I voted absentee this year for the first time in many years. When the August primary election ballot arrived, I carefully read and reread the instructions, filled it out and mailed it in. I was surprised when about four days later I received the ballot back in the mail. Enclosed was a note explaining that I had missed filling out a section of the outside signature envelope. The note asked me to correct it and mail it back. I was delighted to have the opportunity to correct my unknowing mistake, and remember thinking how well run Minnesota elections are (and how glad I was that I sent my ballot early!).
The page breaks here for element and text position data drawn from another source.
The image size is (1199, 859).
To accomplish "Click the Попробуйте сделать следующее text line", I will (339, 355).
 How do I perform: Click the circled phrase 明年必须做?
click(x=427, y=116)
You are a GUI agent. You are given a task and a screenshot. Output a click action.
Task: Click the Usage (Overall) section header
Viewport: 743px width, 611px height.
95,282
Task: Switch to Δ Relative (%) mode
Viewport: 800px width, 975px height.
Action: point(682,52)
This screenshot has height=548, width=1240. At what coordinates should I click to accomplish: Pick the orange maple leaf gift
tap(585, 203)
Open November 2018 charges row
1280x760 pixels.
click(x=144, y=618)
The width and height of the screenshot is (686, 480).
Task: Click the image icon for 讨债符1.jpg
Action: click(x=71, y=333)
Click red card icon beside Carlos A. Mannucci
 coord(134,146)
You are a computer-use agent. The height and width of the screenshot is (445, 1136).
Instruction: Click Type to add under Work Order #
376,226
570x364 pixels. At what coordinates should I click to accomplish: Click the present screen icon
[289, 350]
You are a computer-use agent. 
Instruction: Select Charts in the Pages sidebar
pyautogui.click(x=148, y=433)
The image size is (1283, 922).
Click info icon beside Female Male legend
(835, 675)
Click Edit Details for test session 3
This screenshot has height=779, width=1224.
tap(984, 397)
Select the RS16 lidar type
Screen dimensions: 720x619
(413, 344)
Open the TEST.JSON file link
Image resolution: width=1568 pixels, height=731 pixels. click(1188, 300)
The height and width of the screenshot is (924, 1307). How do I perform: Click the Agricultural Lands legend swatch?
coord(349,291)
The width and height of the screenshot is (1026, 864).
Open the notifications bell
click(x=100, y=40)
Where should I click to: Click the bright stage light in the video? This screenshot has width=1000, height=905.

I read that one of President Donald Trump’s primary legal arguments in trying to invalidate Pennsylvania votes was that voters were allowed to correct their ballots. Clearly he would consider my vote fraudulent. This Thanksgiving, I’m grateful that our election system is strong and designed to protect my right to vote.
Lisa Pannell, St. Louis Park
Of turkeys and men
U.S. presidents traditionally pardon Thanksgiving turkeys that finish up in animal sanctuaries rather than on the dinner table. This act of contrition for the millions slaughtered for this festive occasion is all very well, but when a community like Bloomington comes to know a wild turkey and give him a name (Penny) and the Department of Natural Resources shoots him, where is our compassion and empathy? (“Thoughts for their Penny: Did DNR have to shoot him?” Nov. 21.) Penny could have gone to an animal sanctuary.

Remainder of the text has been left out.